Frankfort consultant accused of bribing former Beshear aide Longmeyer in separate scheme

08/30/2017 06:00 PM

A Frankfort consultant and Democratic donor has been charged with bribing former Personnel Cabinet Secretary and Deputy Attorney General Tim Longmeyer to steer state business to clients.

James Sullivan was indicted Wednesday on charges of bribery and conspiracy.

Sullivan, who could not be reached for comment, is accused of paying Longmeyer between Aug. 31, 2009, and Sept. 30, 2015, to land one of his clients a contract to administer the Kentucky Workers Compensation Program and on March 22, 2016, to secure contracts for client attorneys through the Office of the Attorney General, a day before Longmeyer resigned his position in Attorney General Andy Beshear’s office and three days before a federal grand jury indicted him on bribery charges.

Longmeyer, who pleaded guilty to accepting $203,500 in bribes from another consultant in exchange for contracts for work through the Kentucky Employees Health Plan, is serving a 70-month prison sentence.

Sullivan allegedly paid Longmeyer at least $14,000 cash for his client’s workers’ compensation contract, not including “intermittent payments” between 2010 and 2014, and another $1,000 cash to influence Longmeyer for legal work through the attorney general’s office, according to the indictment.

A news release from acting U.S. Attorney Carlton Shier IV notes that Longmeyer is not accused of criminal conduct during his time as deputy attorney general.

Sullivan’s indictment is the latest bribery scandal tied to Longmeyer.
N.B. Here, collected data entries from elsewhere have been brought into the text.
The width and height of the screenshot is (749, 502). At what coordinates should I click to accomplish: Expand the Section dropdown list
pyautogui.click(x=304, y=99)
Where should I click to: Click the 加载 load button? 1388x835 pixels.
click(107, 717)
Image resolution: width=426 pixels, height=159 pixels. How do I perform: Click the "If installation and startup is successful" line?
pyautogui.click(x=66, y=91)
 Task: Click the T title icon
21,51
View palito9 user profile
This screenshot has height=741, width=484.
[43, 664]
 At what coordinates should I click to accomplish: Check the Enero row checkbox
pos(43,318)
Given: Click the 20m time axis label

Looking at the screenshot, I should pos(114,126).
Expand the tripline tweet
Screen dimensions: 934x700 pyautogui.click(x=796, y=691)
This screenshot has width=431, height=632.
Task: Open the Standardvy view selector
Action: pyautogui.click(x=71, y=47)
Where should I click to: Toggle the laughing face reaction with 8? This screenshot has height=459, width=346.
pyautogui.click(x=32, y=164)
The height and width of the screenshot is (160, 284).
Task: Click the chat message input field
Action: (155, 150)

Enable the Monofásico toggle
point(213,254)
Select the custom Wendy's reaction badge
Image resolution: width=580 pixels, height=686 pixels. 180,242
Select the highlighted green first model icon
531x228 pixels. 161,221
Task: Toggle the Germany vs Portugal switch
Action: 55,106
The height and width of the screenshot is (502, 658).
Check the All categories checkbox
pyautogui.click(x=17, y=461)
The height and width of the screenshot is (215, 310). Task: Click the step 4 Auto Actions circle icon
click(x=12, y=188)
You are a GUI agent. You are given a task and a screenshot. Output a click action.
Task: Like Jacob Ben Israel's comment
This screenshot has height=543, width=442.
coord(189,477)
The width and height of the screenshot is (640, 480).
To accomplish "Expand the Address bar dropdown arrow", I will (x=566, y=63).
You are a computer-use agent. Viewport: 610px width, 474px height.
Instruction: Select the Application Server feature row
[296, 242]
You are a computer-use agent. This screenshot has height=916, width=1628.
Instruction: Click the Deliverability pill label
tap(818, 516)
The consultant charged with bribing Longmeyer for work associated with the state employees’ health plan, Sam McIntosh of Lexington, is serving a 65-month prison sentence while a second consultant charged in connection with the kickback scheme, Larry O’Bryan of Louisville, is serving 60 months behind bars.

The three bribery charges against Sullivan each carry penalties of up to 10 years in prison and $250,000 in fines while the conspiracy charge carries up to five years in prison and $250,000 in fines, according to the indictment.